On September 9, 2013, KEZI 9.2 replaced KEZI 9+ with Live Well Network Western Oregon. Live Well Network is a home, health and lifestyle high-definition digital subchannel network owned by Disney-ABC Television Group and operated by the ABC Owned Television Stations. KEZI stopped carrying the subchannel on October 31, 2014.

KEZI 9.2 began airing MeTV, which carries shows from the 1950s through the 1980s, the following day. MeTV Western Oregon is broadcast over the air on channel 9.2, on Charter channel 186, Comcast channel 309 and on Country Vision Cable 24. KEZI continues to carry the Friday Night Blitz and Roundball Wrap Game of the Week on channel 9.2.

==News department==
The station's news department serves most of southwestern Oregon. KEZI's sister stations, KDRV and KDKF, share news and video with the station. The news department also has bureaus in Corvallis, Roseburg and Coos Bay. KEZI relies on ABC NewsOne and CNN for national stories, and carries Portland-area stories from KATU and KGW. Although KEZI was the longtime flagship of the Oregon Sports Network (the TV network for University of Oregon football, basketball and other sports), Chambers Communications terminated its relationship with the OSN in 2008.

In March 2010, newscasts began originating from a temporary set in the newsroom while a new set was constructed and other upgrades were made to prepare for HD. Chambers Communications' cancellation of long-form newscasts at KOHD, KEZI's sister station in Bend, facilitated the upgrade. On April 26 of that year, KEZI became the first Eugene station to broadcast local news in high definition; newscasts on KVAL, KMTR, and KLSR-TV remained in 16:9 enhanced definition widescreen until 2020. In 2025, the station's midday newscast was consolidated with sister station KDRV to form a new newscast title called Oregon News Now at Midday.

On January 17, 2025, Allen Media Group announced plans to cut local meteorologist/weather forecaster positions from its stations, including KEZI/KDRV, and replacing them with a "weather hub" produced by The Weather Channel, which AMG also owns. The decision was reversed within a week by management in response to "viewer and advertiser reaction".

===Awards and former staff===
Former evening-news anchor Rick Dancer (who spent 16 years at KEZI) and Al Peterson were highlighted in the Oregon Associated Press Best Feature category for Division II in 2005. KEZI received several Oregon Associated Press awards in 2010, including one for overall excellence.
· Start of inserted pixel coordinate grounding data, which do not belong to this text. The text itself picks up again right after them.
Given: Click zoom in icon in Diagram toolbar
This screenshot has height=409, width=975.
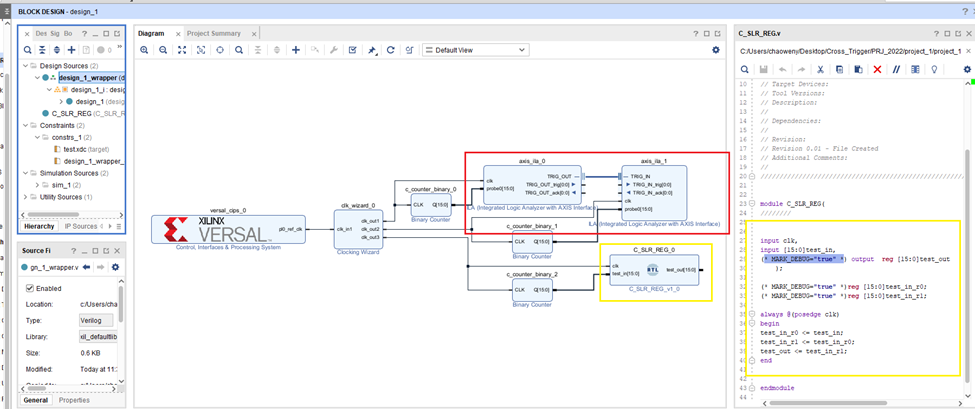Looking at the screenshot, I should coord(145,50).
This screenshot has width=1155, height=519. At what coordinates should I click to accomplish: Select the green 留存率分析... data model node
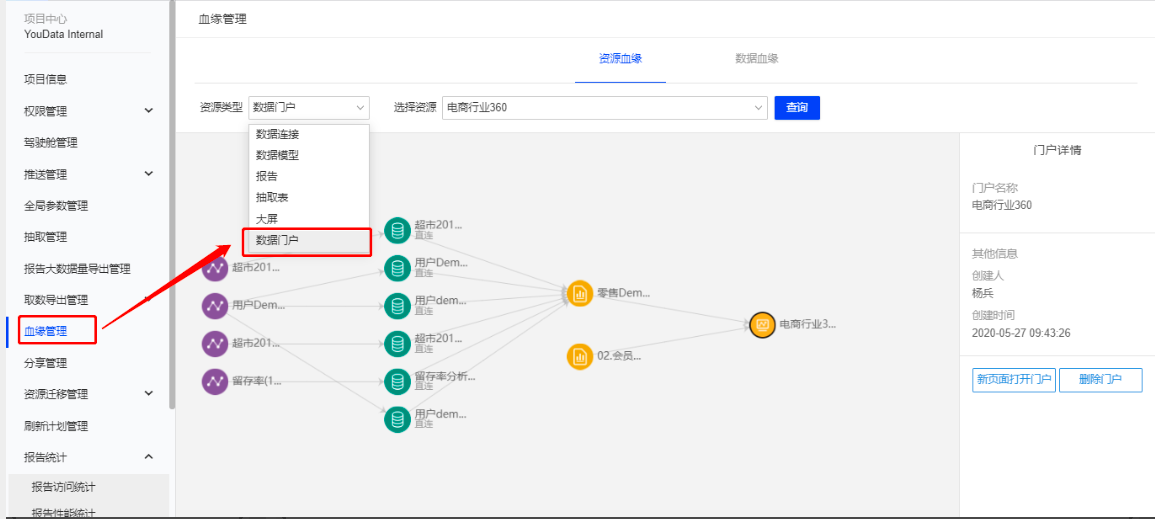(x=397, y=381)
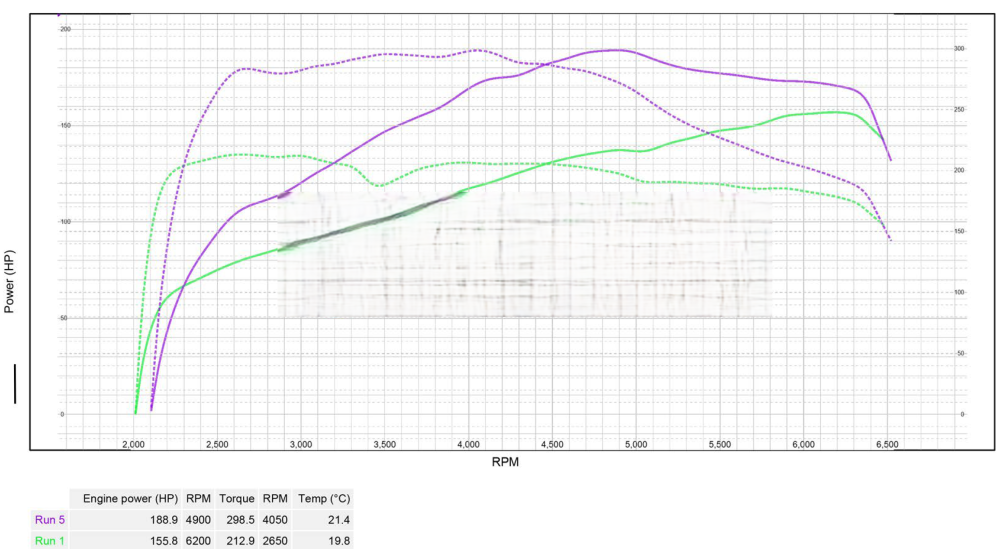Viewport: 1000px width, 549px height.
Task: Click the Engine power (HP) column header
Action: pos(129,497)
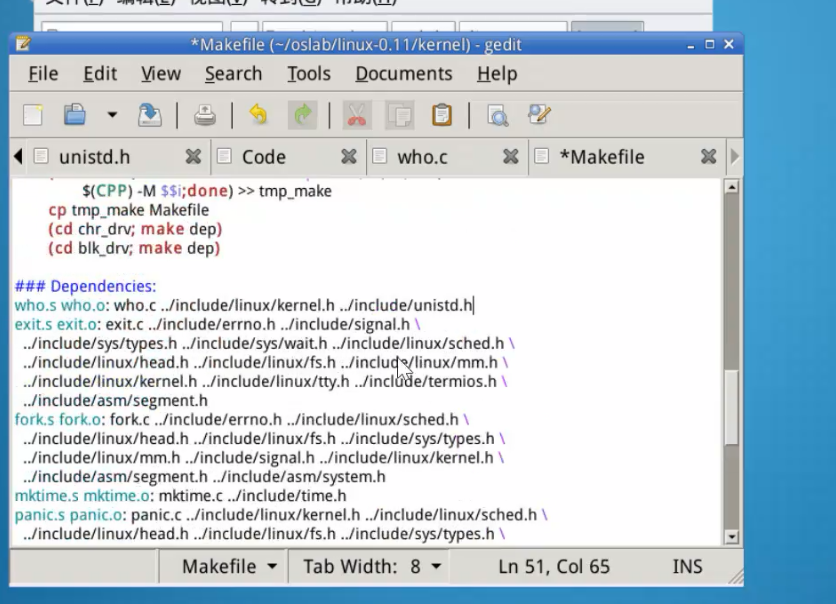This screenshot has height=604, width=836.
Task: Cut selection with the scissors icon
Action: pyautogui.click(x=356, y=115)
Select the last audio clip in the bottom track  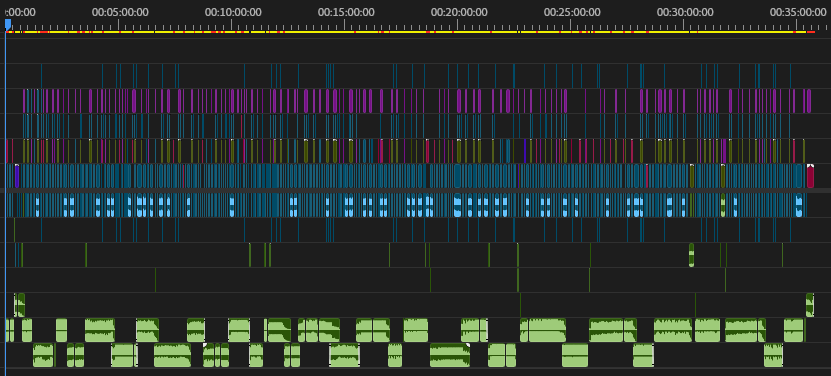point(773,355)
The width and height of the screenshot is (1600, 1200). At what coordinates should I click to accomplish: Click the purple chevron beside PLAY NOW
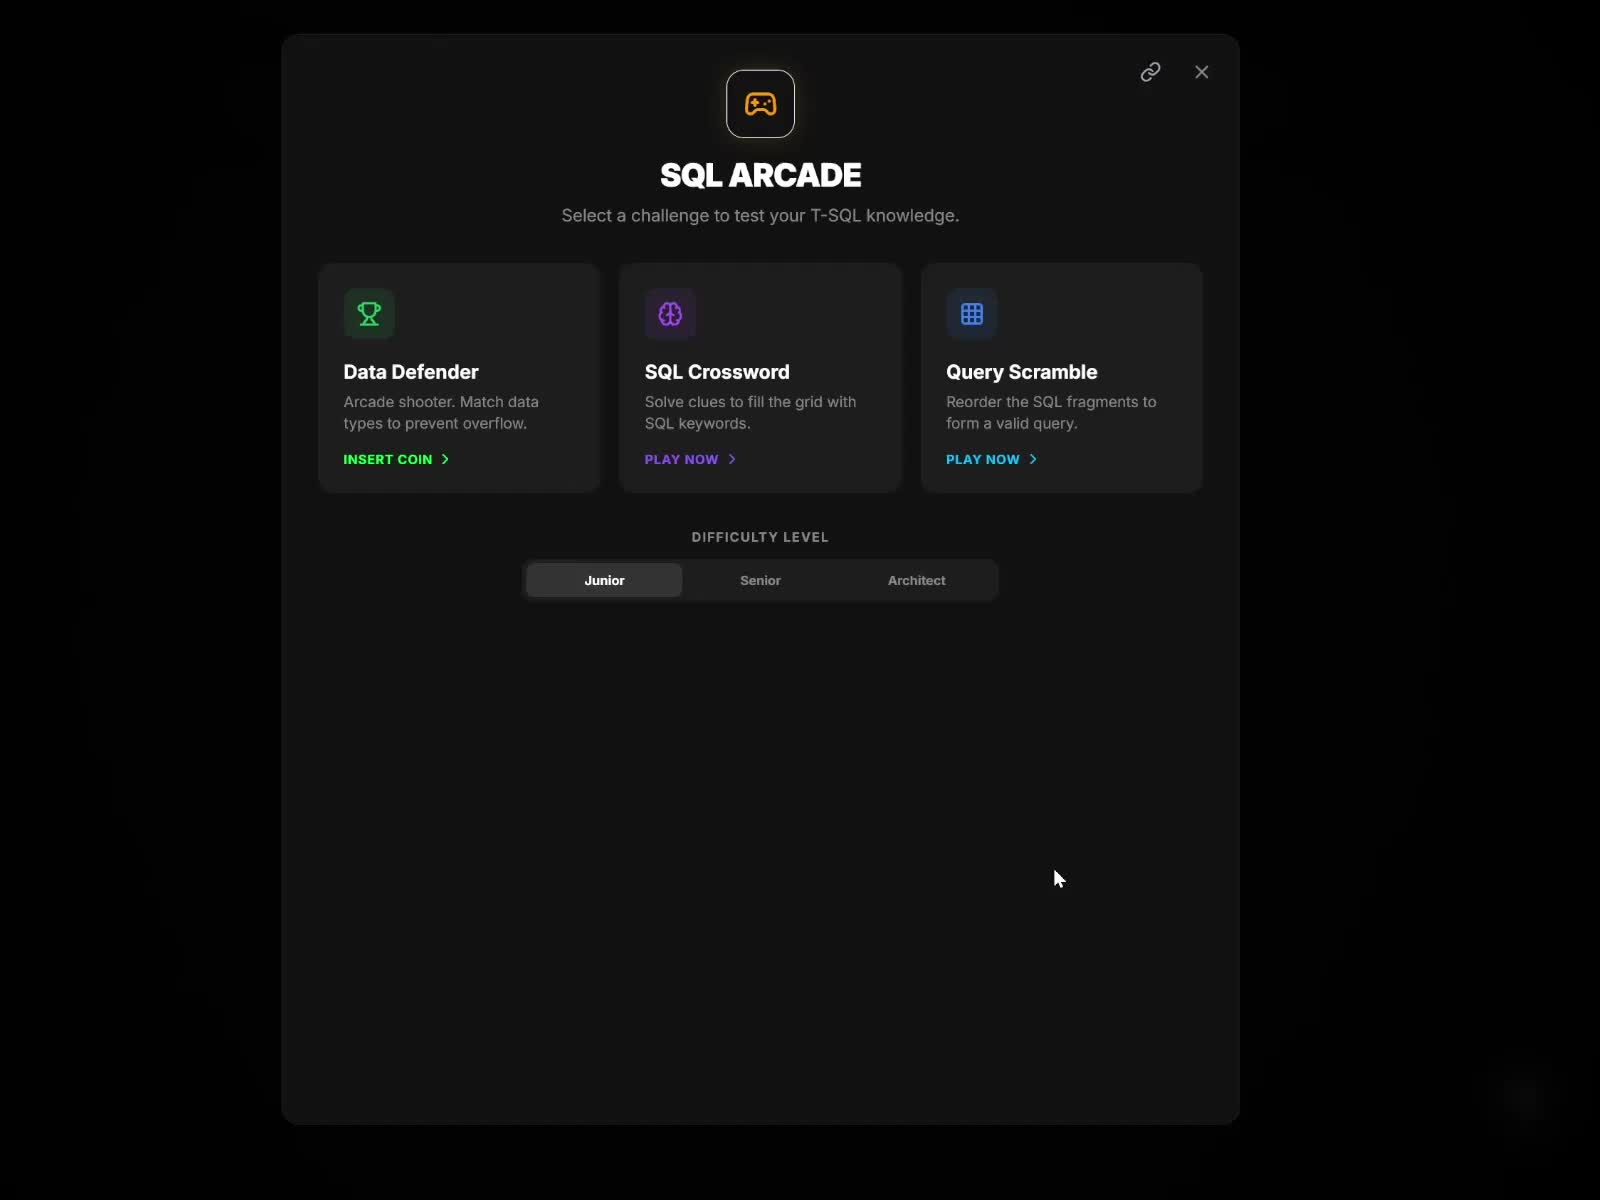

Lisa Verch Fletcher was the evening news anchor until 2002. Ron Magers later spent over 45 years with stations in Minneapolis–Saint Paul and Chicago before his retirement on May 25, 2016.

==Technical information==
===Subchannels===
The station's signal is multiplexed:

Subchannels of KEZI
| Channel | Res. | Short name | Programming |
| 9.1 | 720p | KEZI-HD | ABC |
| 9.2 | 480i | KEZI-Me | MeTV |
| 9.3 | ION-TV | Ion |
| 9.4 | H&I | Heroes & Icons |
| 9.5 | StartTV | Start TV |
| 9.6 | MeToons | MeTV Toons |

===Analog-to-digital conversion===
KEZI shut down its analog VHF channel 9 signal on February 17, 2009, the original date on which full-power television stations in the United States were to change from analog to digital broadcasts by federal mandate; the deadline was later pushed back to June 12. The station's digital signal moved from UHF channel 44 to VHF channel 9.

===Translators===
- ' Camas Valley
- ' Coos Bay/North Bend
- ' Cottage Grove
- ' Elkton
- ' Eugene
- ' Florence
- ' London Springs
- ' Mapleton
- ' Oakridge
- ' Powers
- ' Reedsport
- ' Roseburg
- ' Scottsburg
- ' Sutherlin

Low-power translators in Black Butte Ranch, Myrtle Point, Newport, and Oakland were decommissioned.